Gambling is flourishing because it meets the needs of our moment: a low-trust world, where lonely young people are seeking high-risk opportunities to launch them into wealth and comfort. In such an environment, financialization might seem to be the last form of civic participation that feels honest to a large portion of the country. Voting is compromised, and polling is manipulated, and news is algorithmically curated. But a bet settles. A game ends. There is comfort in that. In an uncertain and illegible world, it doesn’t get much more certain and legible than this: You won, or you lost.
A 2023 Wall Street Journal poll found that Americans are pulling away from practically every value that once defined national life—patriotism, religion, community, family. Young people care less than their parents about marriage, children, or faith. But nature, abhorring a vacuum, is filling the moral void left by retreating institutions with the market. Money has become our final virtue.

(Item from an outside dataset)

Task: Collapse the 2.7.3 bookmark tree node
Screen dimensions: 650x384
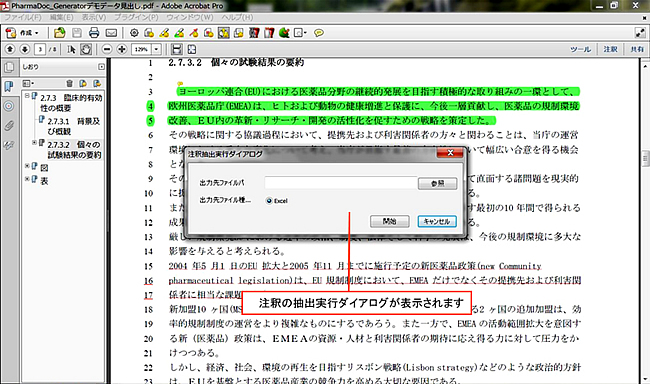Action: (27, 96)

I often find myself thinking about the philosopher Alasdair MacIntyre, who argued in the introduction of After Virtue that modernity had destroyed the shared moral language once supplied by traditions and religion, leaving us with only the language of individual preference. Virtue did not disappear, I think, so much as it died and was reincarnated as the market. It is now the market that tells us what things are worth, what events matter, whose predictions are correct, who is winning, who counts. Money has, in a strange way, become the last moral arbiter standing—the final universal language that a pluralistic, distrustful, post-institutional society can use to communicate with itself.
As this moral vocabulary scales across culture, it also corrodes culture. In sports, when you have money on a game, you’re not rooting for a team. You’re rooting for a proposition. The social function of fandom—shared identity, inherited loyalty, something larger than yourself—dissolves into individual risk. In politics, I fear the consequences will be worse. Prediction markets can be useful for those who want to know the future, but their utility recruits participants into a relationship with the news cycle that is adversarial, and even misanthropic. A young man betting on a terrorist attack or a famine is not acting as a mere concerned citizen whose participation improves the efficiency of global prediction markets. He’s just a dude, on his phone, alone in a room, choosing to root for death.
If that doesn’t bother you, I don’t know how to make it bother you. Based on economic and market efficiency principles alone, this young man’s behavior is defensible. But there is morality outside of markets. There is more to life than the efficiency of information networks. But will we rediscover it, any time soon? Don’t bet on it.